Set up staging environment to stop testing on production

## Problem

Right now everything we develop and test gets pushed to `main`, which is the production branch. Production points at the only Supabase project we have and the only Google OAuth client we have, so any QA we do — uploading a document, signing in with Google, exercising the chat tutor — runs against real prod data and the same `ENCRYPTION_KEY`. Once we have real users this becomes risky: a bad migration, a half-shipped feature, or a buggy ingestion path could corrupt user data or leak it across rows.

We need a staging tier that mirrors production closely enough to catch issues, but is fully isolated so we can sign into Google with a real account, hit a real Postgres, and watch the full deployed behavior without touching user data.

## Goal

Stand up a `dev` → `staging` → `production` promotion flow with environment-separated config, so:
- Local dev and PRs can be QA'd against staging credentials, never prod.
- Schema changes are version-controlled and applied to staging first.
- Prod-encrypted rows can't be decrypted by staging (separate `ENCRYPTION_KEY`) and vice versa.
- Staging is reachable only by the dev team, not the public.

## Proposed plan

### 1. Capture the production schema as migrations
- Install Supabase CLI.
- `supabase db pull` against the prod project to dump the current schema.
- Commit the output under `supabase/migrations/` so the schema is finally in version control.
- Worth doing even before the rest of this issue lands — it's the prerequisite for everything else (Branching needs migrations to apply) and removes a single point of failure (the schema only existing in the prod dashboard).

### 2. Use Supabase Branching for the staging database (primary approach)
- Enable Branching on the existing Supabase project.
- Create a long-lived `staging` branch. Migrations from `supabase/migrations/` get auto-applied on branch creation.
- Optionally enable the GitHub integration so PRs spawn ephemeral preview branches per PR.
- Staging gets its own connection string + service key — same project, different DB.
- Add a `scripts/seed_staging.py` (uses `db/connection.py::table()`) to insert fake users / documents / sessions. Idempotent.

**Caveats to verify before committing:**
- Branching is a paid-plan feature (Pro+) with limited free preview-branch quota — confirm this fits the current plan.
- Auth provider config, storage buckets, and edge function secrets don't always copy cleanly across branches; may need to be re-set per-branch.

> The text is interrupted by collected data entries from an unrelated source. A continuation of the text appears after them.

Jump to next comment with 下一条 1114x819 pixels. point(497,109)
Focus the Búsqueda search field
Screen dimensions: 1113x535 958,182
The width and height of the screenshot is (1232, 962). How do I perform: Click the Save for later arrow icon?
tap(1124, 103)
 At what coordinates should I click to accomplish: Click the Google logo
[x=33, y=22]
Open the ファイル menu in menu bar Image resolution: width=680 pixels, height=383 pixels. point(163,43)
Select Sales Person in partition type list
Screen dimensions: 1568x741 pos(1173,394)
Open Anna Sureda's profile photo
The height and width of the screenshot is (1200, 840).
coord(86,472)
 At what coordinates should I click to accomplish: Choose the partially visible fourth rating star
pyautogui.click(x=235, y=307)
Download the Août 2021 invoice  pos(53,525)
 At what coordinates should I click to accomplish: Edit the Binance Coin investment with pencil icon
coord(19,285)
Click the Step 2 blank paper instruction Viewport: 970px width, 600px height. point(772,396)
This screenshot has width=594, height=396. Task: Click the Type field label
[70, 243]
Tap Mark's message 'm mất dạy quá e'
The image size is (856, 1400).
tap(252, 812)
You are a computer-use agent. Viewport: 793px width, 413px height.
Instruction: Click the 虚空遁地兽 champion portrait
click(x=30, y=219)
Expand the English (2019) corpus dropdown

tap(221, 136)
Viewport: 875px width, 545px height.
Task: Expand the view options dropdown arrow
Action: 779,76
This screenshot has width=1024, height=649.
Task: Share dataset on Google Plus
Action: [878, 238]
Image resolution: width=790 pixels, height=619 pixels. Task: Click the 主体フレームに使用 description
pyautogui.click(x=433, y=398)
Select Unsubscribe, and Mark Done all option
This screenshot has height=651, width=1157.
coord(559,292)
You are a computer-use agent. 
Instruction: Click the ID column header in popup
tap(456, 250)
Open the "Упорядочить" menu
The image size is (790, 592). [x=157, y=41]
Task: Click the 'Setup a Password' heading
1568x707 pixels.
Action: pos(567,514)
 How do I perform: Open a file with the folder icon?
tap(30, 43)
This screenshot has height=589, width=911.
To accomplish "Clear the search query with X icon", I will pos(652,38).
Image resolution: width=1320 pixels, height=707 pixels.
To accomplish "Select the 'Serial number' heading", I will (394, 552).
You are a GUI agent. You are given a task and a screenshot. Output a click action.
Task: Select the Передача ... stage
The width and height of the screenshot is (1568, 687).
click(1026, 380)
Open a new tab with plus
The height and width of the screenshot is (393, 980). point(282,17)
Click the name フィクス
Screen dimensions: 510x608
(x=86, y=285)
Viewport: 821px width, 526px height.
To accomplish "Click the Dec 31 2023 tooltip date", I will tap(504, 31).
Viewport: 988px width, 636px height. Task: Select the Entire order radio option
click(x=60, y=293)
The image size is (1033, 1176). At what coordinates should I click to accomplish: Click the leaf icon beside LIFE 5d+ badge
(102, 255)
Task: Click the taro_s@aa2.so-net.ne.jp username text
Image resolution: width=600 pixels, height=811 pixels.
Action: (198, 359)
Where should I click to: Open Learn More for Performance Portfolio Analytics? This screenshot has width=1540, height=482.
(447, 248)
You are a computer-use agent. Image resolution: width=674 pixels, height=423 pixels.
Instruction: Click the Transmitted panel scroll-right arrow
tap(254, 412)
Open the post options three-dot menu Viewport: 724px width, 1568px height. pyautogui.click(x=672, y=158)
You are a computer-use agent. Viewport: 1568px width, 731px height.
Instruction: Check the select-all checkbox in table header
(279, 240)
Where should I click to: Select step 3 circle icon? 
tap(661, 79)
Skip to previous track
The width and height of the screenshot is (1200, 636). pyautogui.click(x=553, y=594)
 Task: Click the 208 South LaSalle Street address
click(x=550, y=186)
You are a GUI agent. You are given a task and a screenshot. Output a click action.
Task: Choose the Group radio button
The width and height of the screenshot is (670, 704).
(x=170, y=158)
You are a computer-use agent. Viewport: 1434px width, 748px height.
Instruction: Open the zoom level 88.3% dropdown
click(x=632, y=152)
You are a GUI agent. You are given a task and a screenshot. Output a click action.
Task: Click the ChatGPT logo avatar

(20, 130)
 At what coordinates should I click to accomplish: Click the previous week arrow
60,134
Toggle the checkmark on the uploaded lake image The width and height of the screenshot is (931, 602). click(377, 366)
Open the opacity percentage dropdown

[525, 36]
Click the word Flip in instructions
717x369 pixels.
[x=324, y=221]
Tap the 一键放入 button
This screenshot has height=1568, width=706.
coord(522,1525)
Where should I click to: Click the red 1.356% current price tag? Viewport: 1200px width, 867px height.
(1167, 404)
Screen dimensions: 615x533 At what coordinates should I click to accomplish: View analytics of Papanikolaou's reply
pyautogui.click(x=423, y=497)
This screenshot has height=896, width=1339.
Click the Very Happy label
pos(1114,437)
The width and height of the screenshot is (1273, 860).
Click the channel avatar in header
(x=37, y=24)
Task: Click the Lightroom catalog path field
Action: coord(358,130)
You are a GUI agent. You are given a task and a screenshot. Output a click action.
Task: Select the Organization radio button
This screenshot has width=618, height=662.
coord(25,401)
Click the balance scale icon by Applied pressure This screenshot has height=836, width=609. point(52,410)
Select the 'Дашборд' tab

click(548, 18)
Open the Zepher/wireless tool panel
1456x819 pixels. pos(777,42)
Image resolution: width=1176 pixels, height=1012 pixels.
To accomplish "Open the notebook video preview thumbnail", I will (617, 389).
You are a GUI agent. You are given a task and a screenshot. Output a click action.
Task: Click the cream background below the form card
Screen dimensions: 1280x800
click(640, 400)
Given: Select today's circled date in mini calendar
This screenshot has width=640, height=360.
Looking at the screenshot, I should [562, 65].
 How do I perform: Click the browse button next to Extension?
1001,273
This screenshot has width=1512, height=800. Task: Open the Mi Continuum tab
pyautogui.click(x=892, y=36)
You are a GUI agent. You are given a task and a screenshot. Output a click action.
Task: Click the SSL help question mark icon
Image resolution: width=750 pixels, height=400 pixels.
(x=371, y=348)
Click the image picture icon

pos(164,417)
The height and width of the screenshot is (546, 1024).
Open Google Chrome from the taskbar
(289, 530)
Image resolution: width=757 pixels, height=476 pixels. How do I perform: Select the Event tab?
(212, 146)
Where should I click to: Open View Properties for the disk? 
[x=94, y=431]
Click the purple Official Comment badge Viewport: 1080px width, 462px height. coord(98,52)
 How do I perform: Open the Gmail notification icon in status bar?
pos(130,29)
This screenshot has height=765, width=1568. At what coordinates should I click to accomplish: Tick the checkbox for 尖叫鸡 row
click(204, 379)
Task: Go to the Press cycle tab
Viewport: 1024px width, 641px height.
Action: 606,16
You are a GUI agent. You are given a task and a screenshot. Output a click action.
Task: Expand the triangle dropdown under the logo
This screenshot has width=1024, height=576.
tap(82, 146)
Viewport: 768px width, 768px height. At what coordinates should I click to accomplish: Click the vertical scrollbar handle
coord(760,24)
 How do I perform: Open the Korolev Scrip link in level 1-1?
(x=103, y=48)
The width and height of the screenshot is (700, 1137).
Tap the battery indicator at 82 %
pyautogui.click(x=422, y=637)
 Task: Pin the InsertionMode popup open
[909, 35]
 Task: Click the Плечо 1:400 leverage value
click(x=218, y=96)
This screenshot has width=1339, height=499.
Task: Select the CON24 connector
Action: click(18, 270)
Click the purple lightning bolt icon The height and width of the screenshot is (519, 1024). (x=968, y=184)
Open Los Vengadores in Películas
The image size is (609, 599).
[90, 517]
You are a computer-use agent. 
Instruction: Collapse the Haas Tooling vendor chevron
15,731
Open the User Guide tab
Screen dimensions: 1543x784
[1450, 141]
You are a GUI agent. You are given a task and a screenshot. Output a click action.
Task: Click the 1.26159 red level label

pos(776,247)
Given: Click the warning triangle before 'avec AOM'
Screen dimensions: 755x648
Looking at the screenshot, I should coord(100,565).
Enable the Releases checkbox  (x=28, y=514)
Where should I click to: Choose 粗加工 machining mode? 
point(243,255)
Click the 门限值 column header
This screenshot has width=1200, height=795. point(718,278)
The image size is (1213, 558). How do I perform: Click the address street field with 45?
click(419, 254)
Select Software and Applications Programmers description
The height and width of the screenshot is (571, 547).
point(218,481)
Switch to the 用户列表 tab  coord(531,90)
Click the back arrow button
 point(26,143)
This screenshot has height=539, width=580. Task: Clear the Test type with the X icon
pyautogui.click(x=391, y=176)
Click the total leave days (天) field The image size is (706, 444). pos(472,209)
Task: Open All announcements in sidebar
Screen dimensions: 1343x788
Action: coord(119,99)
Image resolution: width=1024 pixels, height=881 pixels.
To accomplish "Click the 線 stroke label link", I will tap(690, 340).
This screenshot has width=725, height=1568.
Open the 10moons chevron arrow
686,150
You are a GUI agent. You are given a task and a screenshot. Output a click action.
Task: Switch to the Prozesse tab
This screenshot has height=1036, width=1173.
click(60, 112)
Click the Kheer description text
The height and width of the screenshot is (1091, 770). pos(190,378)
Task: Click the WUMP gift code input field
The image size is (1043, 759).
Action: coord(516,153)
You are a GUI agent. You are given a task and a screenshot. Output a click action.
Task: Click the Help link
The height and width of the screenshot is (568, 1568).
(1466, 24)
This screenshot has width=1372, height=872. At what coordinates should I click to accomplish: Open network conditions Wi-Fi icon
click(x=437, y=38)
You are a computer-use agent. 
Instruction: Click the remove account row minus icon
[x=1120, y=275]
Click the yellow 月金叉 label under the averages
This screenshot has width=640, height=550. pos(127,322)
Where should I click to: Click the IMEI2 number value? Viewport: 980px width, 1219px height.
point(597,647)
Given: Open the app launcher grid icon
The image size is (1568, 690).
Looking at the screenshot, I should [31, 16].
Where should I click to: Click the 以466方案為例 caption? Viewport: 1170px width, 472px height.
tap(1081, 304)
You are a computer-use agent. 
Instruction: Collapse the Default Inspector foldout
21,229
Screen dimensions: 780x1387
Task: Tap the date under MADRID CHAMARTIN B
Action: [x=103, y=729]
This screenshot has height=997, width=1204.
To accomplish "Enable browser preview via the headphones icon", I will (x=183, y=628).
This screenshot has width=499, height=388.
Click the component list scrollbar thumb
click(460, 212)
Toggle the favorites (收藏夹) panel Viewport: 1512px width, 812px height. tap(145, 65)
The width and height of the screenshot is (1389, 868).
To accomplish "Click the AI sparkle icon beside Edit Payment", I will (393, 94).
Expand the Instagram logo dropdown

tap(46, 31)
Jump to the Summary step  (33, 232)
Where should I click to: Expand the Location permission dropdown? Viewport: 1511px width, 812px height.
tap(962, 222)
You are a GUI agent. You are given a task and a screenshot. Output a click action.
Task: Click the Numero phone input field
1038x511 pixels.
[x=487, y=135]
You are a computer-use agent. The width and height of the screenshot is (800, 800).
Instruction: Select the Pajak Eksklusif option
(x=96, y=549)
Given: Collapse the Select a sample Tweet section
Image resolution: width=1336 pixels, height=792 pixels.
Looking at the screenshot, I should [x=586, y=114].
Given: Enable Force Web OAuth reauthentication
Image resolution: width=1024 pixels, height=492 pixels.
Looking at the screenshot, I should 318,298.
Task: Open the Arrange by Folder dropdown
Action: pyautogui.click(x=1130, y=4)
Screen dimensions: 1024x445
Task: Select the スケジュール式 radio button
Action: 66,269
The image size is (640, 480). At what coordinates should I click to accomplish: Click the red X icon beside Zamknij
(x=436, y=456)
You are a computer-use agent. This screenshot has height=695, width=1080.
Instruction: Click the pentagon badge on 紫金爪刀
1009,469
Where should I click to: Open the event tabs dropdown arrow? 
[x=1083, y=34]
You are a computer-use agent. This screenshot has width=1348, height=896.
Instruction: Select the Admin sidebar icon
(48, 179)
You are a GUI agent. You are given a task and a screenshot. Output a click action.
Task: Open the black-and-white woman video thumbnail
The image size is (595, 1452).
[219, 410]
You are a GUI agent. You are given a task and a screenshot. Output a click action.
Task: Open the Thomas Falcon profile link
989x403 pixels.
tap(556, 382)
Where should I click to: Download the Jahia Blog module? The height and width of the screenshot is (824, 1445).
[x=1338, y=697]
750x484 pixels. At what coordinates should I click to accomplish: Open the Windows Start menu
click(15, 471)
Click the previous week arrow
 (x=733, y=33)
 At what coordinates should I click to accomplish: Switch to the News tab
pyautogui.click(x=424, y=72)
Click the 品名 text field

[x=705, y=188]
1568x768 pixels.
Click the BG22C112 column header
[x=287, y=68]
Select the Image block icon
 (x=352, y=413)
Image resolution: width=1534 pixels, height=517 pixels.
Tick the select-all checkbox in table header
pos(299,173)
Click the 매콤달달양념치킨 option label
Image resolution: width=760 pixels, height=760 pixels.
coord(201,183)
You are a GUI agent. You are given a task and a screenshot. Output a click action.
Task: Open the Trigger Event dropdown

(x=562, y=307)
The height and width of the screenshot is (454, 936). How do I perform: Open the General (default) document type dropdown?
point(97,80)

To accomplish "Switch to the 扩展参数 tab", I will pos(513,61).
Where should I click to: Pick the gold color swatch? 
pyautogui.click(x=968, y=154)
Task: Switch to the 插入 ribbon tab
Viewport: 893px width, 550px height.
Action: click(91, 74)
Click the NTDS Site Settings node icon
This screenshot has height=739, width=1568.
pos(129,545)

**Fallback:** if Branching turns out not to fit (plan cost, missing parity), fall back to a fully separate Supabase project (`sapling-staging`). Same migrations, same seed script, just a separate project in the dashboard.

### 3. Duplicate (or extend) the Google OAuth client
Two options:
- **Cheap**: add staging redirect URIs (`https://staging.<domain>/api/auth/google/callback`, `…/api/calendar/callback`, plus localhost) to the existing client. Mixes scopes but is fastest.
- **Clean**: create a second OAuth 2.0 client for staging and put its `client_id`/`client_secret` in the staging env file.

### 4. Split env files
Currently there is one `backend/.env` (see `backend/.env.example`) and one `frontend/.env.example`. Add:
- `backend/.env.staging` — staging Supabase URL + service key (from the staging branch), staging Google client, **different** `ENCRYPTION_KEY`, **different** `SESSION_SECRET`.
- `frontend/.env.staging` — staging `NEXT_PUBLIC_SUPABASE_URL`, `NEXT_PUBLIC_SUPABASE_ANON_KEY`, `BACKEND_URL`.
- Either parameterize `docker-compose.yml` with an `ENV_FILE` arg, or add a `docker-compose.staging.yml` override that swaps `env_file`.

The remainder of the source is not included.